╭──
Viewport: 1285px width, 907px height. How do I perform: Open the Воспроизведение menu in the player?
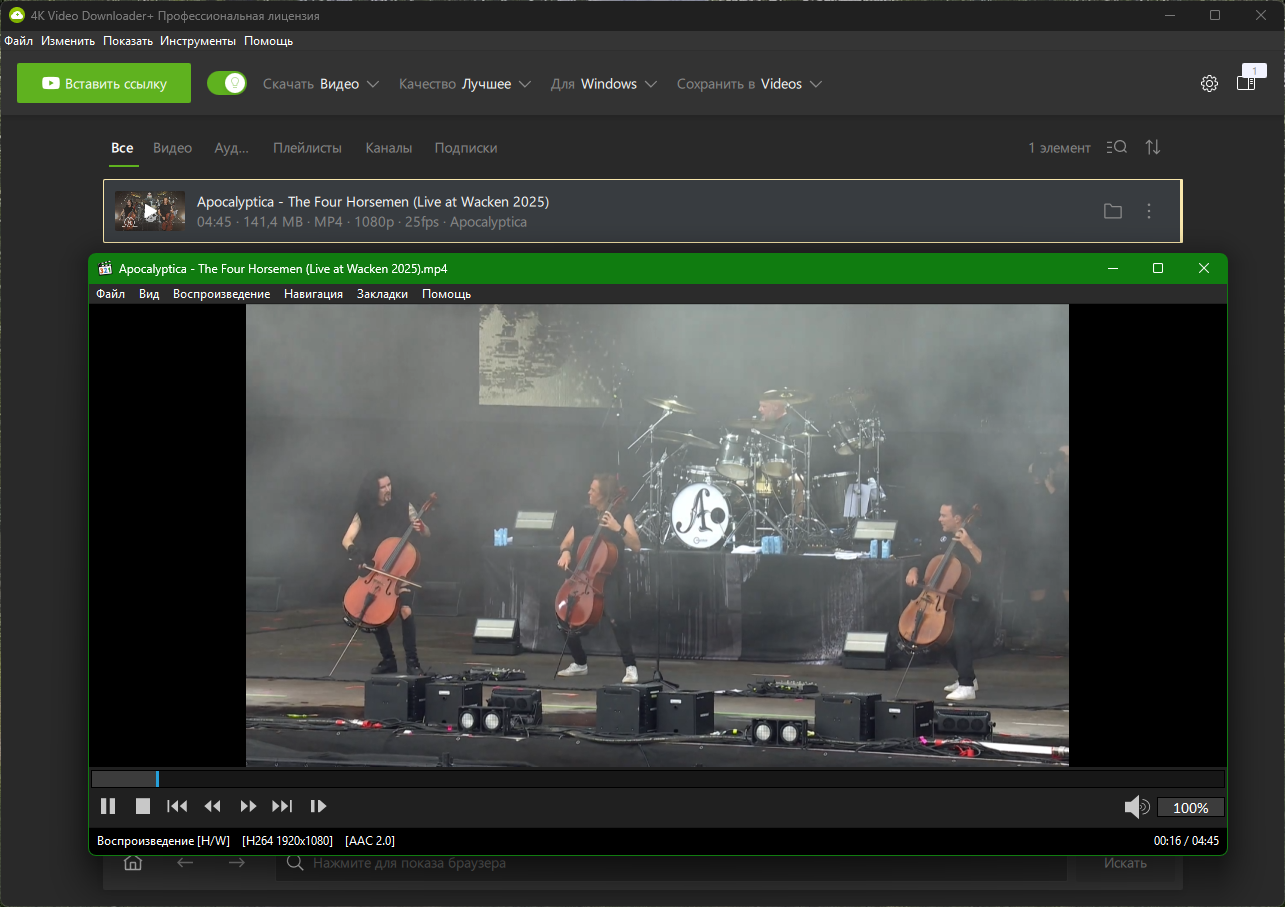[x=221, y=294]
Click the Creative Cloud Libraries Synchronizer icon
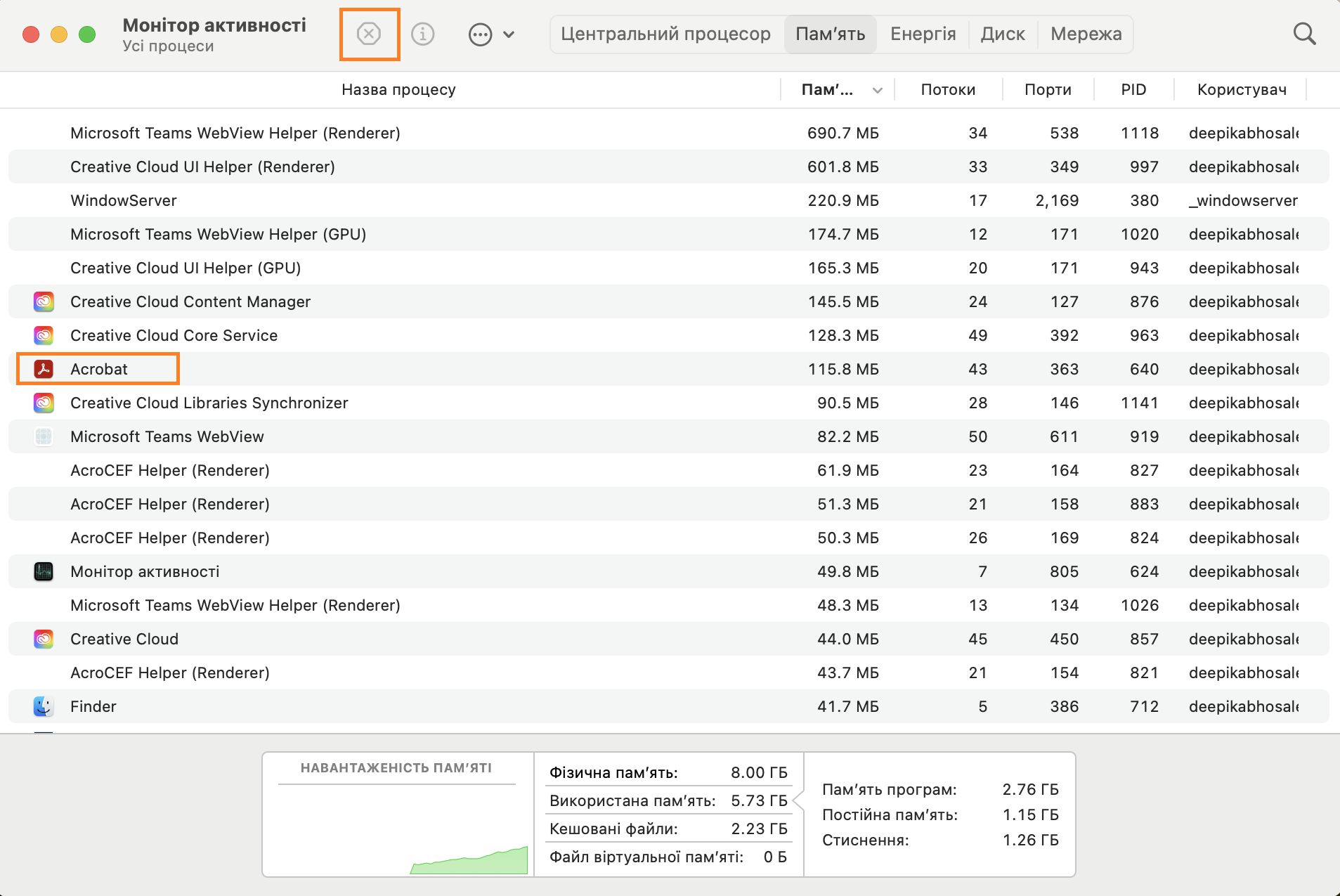The height and width of the screenshot is (896, 1340). click(x=44, y=403)
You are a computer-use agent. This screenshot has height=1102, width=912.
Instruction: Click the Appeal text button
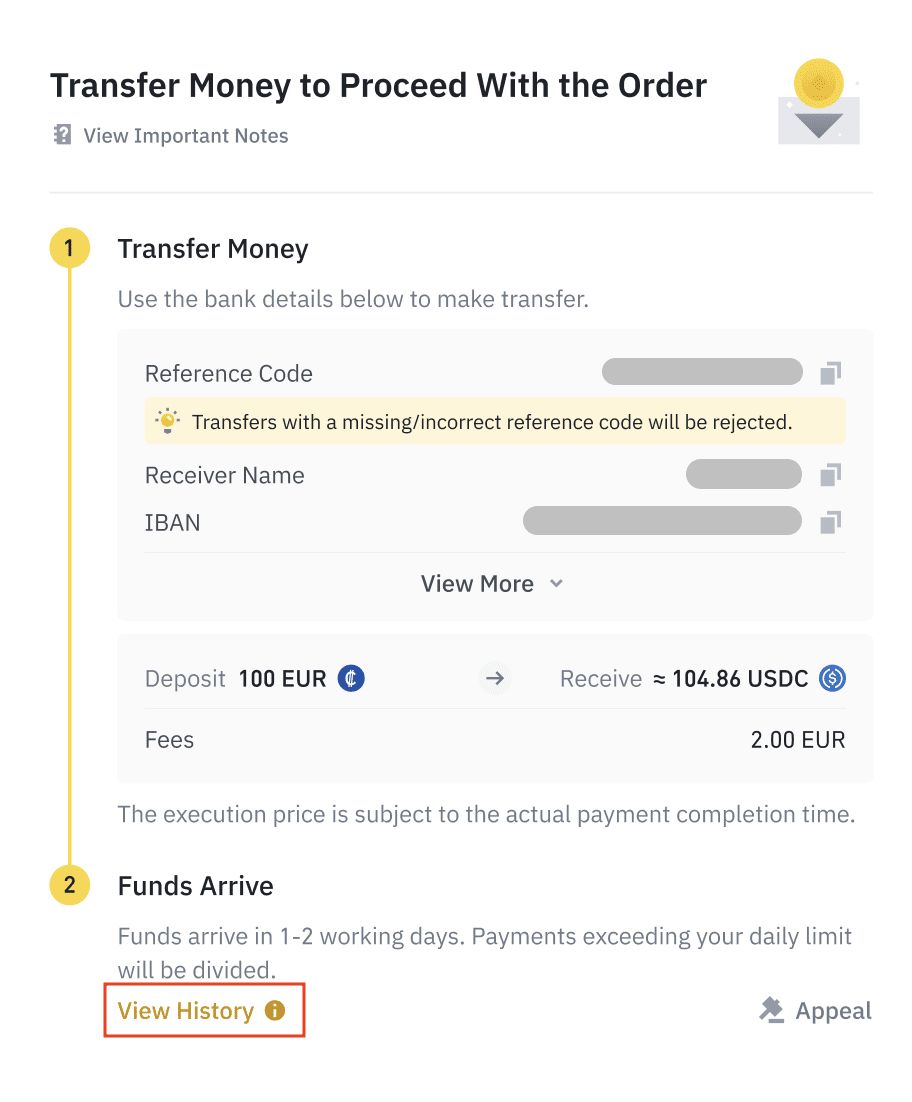click(x=833, y=1011)
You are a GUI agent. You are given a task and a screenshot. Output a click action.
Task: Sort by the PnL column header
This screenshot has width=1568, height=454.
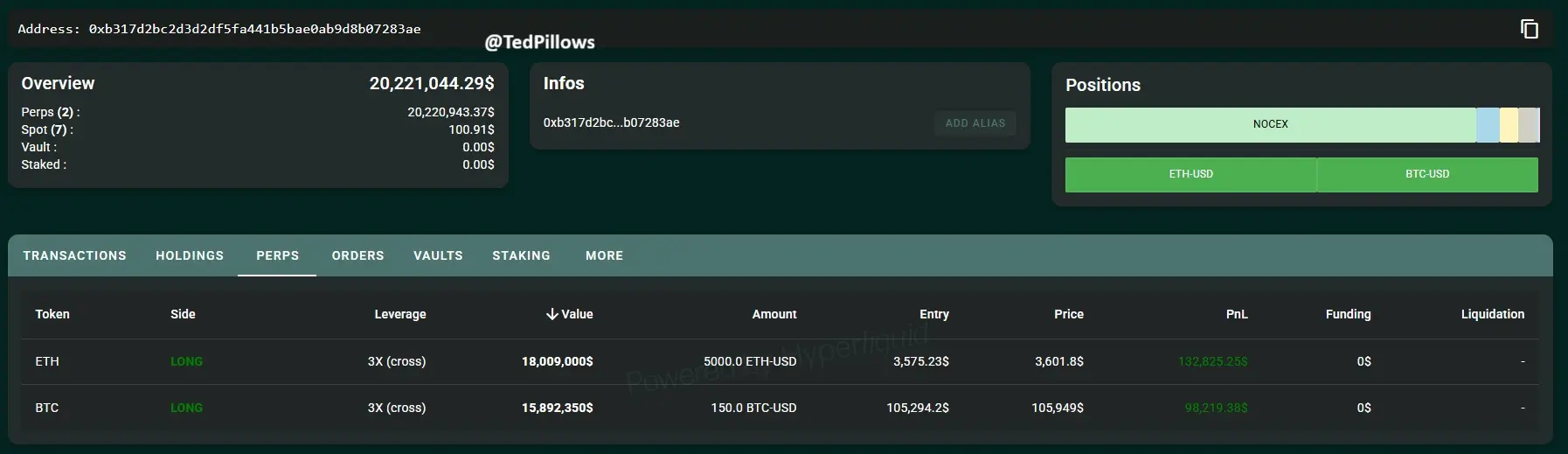1236,314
╰──
§ What you have to do: Omitting the pictures, repeat all entries exactly.

§ Exercise result:
Viewport: 1285px width, 907px height. How do I perform: Open the Воспроизведение menu in the player?
[x=221, y=294]
Click the Creative Cloud Libraries Synchronizer icon
The height and width of the screenshot is (896, 1340). click(x=44, y=403)
You are a computer-use agent. This screenshot has height=1102, width=912.
Instruction: Click the Appeal text button
click(x=833, y=1011)
You are a GUI agent. You are given a task and a screenshot. Output a click action.
Task: Sort by the PnL column header
This screenshot has width=1568, height=454.
1236,314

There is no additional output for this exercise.